(What to do) Wherever "legend" shows up in the records below, copy the whole line.
____ Records shown
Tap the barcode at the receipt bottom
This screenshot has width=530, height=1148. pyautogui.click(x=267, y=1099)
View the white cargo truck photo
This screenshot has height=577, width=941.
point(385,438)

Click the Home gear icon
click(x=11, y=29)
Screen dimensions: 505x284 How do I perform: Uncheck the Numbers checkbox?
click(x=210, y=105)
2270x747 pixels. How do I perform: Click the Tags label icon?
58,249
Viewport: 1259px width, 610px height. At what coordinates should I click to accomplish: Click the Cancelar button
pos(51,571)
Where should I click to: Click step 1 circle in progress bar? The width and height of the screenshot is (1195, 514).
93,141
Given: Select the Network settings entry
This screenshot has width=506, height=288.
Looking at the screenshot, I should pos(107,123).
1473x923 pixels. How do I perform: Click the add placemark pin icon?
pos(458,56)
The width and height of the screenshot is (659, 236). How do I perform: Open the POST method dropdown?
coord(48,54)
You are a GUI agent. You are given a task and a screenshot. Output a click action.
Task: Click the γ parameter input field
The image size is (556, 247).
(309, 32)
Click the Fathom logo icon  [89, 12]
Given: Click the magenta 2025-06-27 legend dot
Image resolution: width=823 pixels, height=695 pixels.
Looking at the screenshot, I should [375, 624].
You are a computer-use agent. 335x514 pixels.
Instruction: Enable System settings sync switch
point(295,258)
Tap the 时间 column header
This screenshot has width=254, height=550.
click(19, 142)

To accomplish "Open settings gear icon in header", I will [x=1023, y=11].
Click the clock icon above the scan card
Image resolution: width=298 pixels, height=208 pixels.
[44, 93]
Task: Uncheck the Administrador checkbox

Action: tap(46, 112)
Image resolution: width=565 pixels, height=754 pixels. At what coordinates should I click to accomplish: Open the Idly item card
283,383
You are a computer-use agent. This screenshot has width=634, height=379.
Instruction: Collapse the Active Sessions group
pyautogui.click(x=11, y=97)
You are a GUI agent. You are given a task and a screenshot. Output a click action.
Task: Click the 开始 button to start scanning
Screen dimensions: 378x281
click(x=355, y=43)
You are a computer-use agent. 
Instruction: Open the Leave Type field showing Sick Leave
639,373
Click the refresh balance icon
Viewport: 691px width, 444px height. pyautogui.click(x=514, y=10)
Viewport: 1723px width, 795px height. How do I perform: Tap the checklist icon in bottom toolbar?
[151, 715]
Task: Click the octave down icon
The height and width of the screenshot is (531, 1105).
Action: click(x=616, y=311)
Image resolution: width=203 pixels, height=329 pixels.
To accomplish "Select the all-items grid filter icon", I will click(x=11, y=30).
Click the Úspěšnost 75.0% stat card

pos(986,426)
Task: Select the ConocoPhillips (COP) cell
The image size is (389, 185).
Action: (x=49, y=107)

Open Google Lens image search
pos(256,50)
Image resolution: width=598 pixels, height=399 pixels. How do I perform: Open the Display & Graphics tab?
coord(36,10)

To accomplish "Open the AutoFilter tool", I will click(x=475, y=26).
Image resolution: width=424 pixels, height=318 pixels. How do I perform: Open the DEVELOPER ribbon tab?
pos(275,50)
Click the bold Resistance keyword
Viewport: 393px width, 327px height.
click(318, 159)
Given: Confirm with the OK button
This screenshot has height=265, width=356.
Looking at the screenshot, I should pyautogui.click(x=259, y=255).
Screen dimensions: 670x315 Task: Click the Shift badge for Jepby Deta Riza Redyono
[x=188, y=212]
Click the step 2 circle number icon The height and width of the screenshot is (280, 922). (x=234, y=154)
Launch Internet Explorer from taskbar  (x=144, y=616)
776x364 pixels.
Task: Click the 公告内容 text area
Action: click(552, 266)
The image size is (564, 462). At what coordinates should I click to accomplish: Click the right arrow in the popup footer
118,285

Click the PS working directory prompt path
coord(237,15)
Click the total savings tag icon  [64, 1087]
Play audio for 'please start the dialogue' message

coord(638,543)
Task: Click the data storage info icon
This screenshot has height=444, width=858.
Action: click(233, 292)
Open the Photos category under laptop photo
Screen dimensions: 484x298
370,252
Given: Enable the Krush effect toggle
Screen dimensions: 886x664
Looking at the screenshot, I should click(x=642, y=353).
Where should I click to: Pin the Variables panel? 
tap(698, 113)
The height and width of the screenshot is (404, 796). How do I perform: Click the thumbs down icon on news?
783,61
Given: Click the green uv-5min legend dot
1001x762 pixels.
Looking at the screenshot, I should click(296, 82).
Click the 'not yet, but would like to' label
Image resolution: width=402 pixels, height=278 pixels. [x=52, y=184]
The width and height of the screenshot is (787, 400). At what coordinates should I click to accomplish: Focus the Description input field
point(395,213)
________
(Answer to this problem)
Given: Click the magenta 2025-06-27 legend dot
Given: Click the green uv-5min legend dot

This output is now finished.